** Opening Exercise input block **
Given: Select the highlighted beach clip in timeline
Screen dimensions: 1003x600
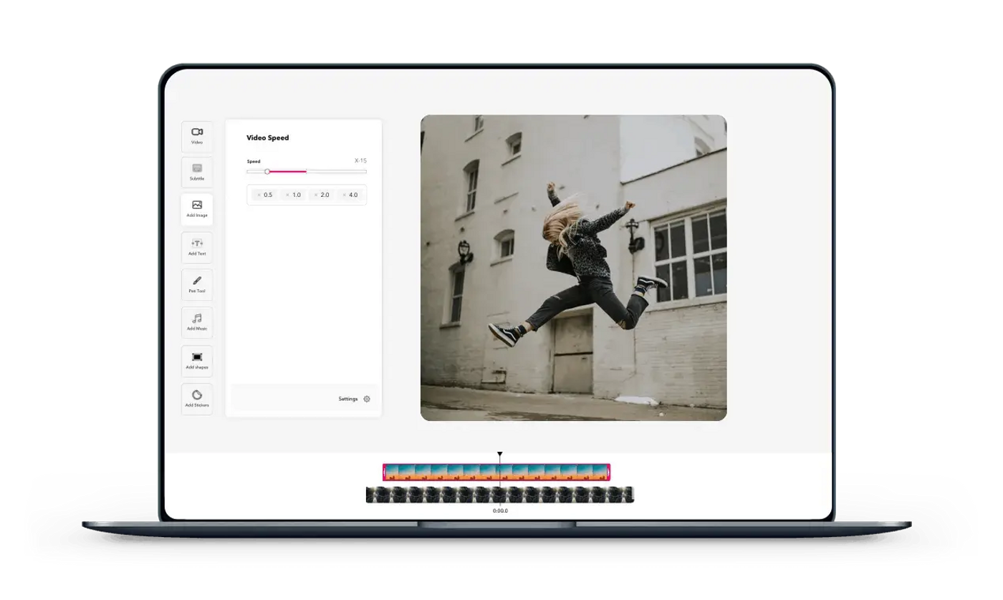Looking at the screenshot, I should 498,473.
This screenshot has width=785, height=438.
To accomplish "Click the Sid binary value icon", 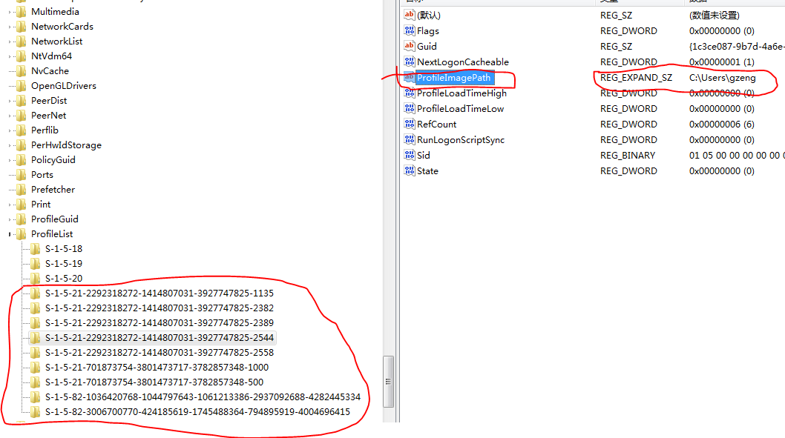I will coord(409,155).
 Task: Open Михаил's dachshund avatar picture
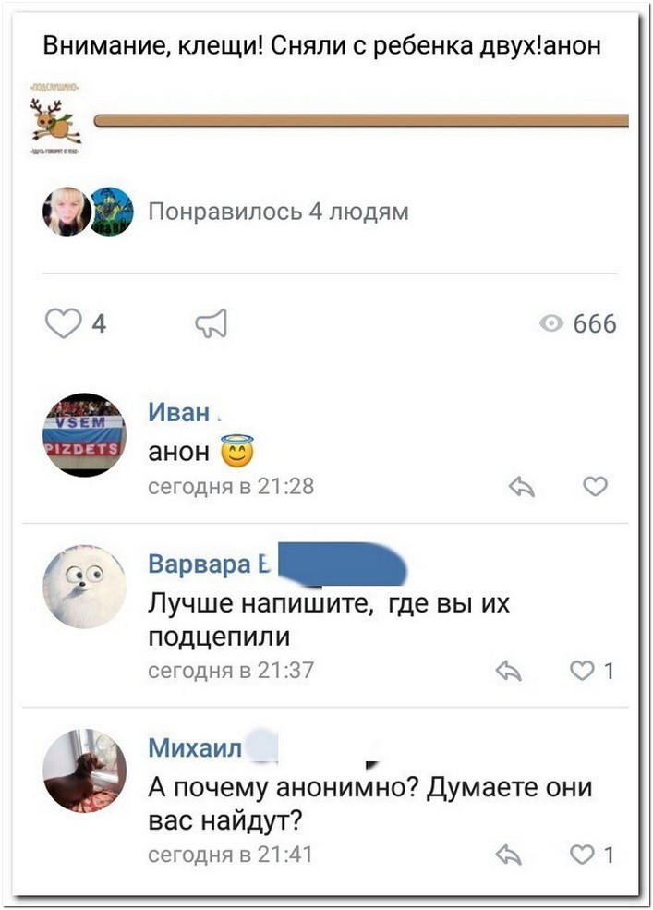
** Closing Exercise input block **
** Opening Exercise input block **
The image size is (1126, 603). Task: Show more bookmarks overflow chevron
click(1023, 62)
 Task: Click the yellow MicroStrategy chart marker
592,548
** Closing Exercise input block **
** Opening Exercise input block **
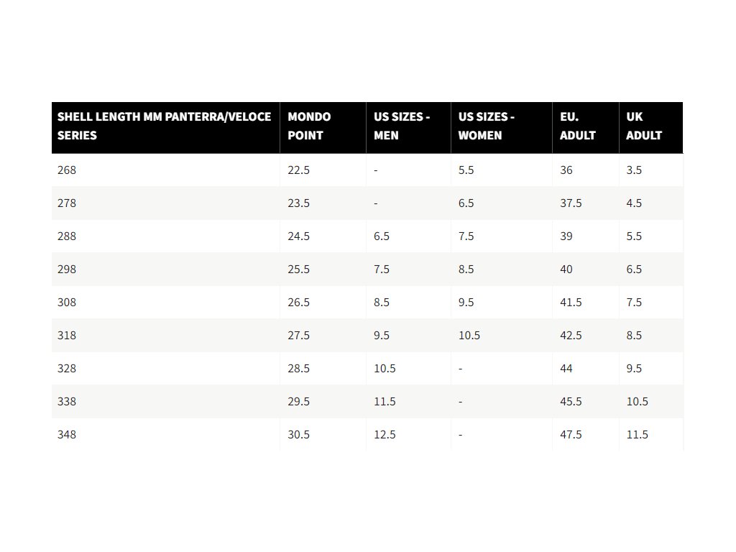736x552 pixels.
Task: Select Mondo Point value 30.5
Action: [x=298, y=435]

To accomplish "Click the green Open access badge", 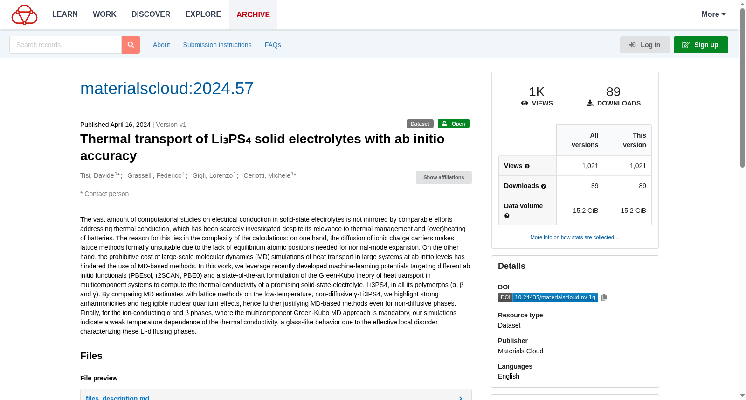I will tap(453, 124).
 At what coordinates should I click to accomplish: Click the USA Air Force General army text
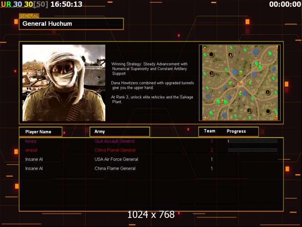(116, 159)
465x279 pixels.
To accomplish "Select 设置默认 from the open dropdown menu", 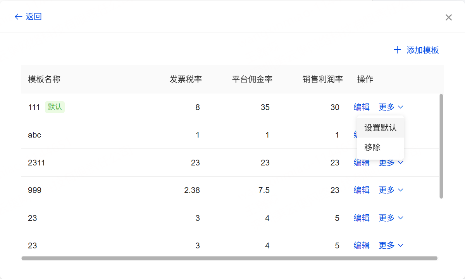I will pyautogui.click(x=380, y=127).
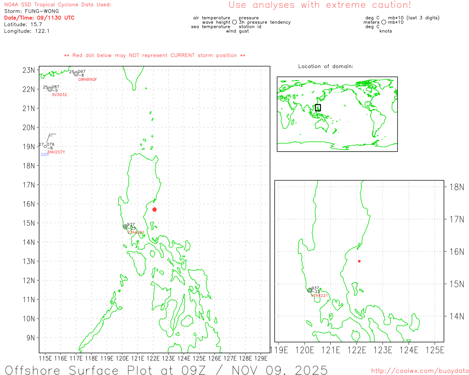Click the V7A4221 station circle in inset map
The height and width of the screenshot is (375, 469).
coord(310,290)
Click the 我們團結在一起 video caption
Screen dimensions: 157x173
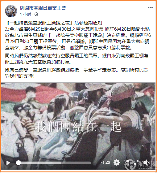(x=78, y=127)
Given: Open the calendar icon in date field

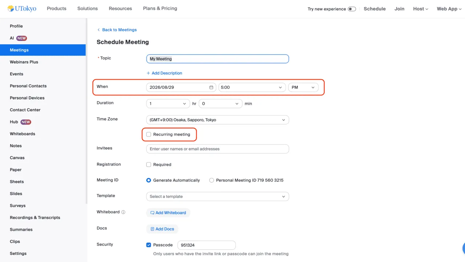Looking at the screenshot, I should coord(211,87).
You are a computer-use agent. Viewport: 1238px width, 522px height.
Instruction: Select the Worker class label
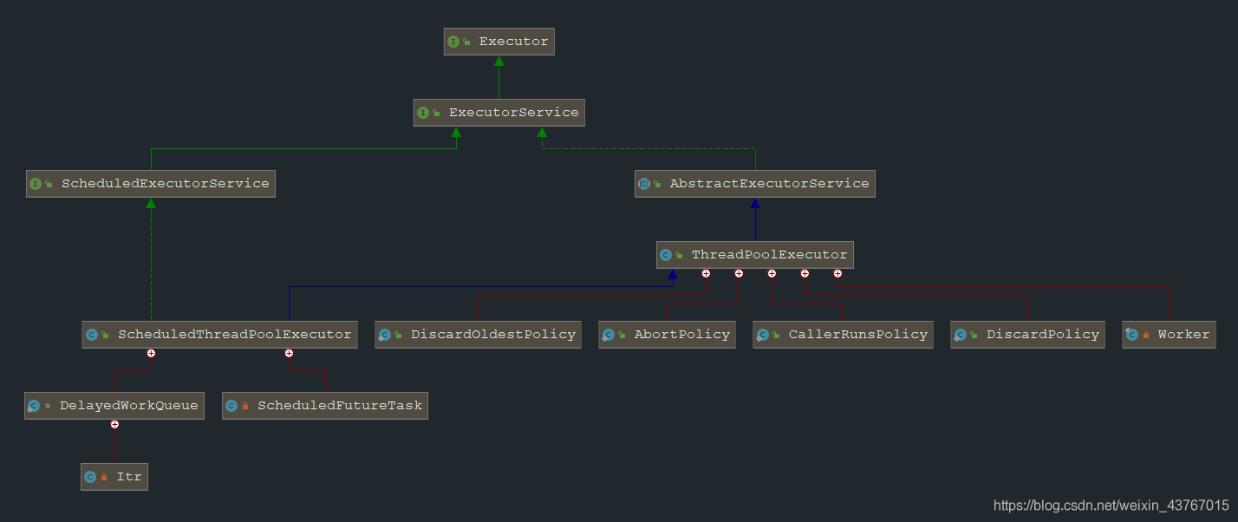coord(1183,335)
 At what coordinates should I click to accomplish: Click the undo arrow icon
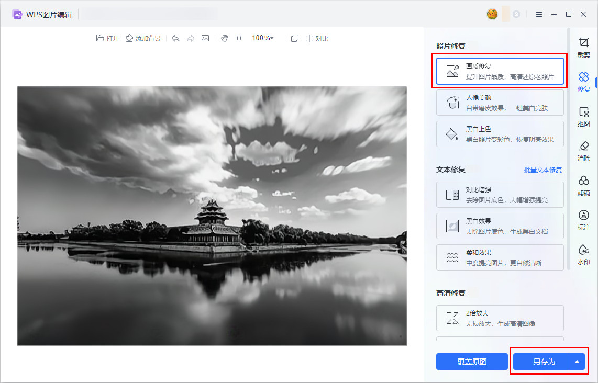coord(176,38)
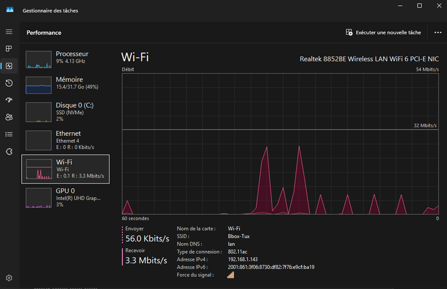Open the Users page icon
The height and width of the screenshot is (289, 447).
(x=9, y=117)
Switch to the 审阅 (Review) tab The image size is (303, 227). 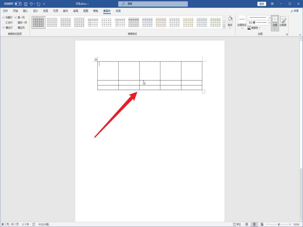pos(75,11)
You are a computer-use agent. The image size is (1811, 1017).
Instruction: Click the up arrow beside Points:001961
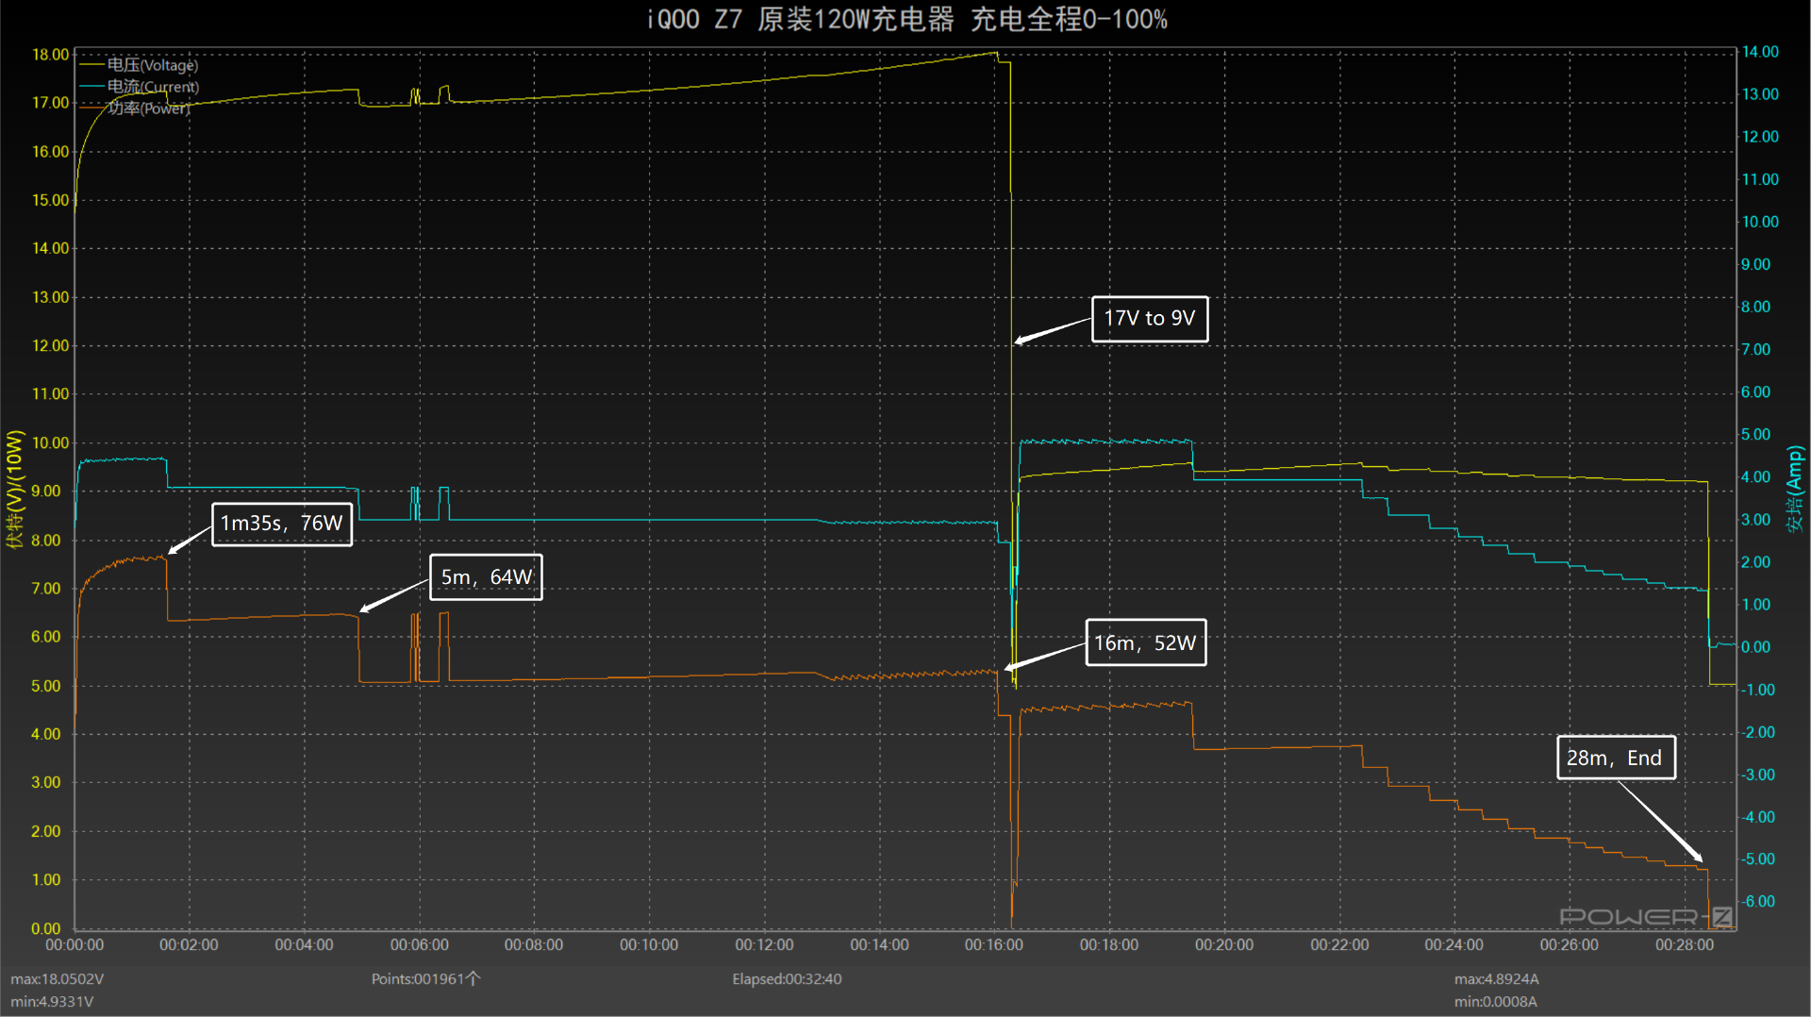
** Closing Exercise input block **
• _Work order_:
Each line of the entries above that has the word "agent" is to be copied.

• _Written solution_:
You are a computer-use agent. Viewport: 1238px width, 522px height.
You are a computer-use agent. The image size is (1811, 1017).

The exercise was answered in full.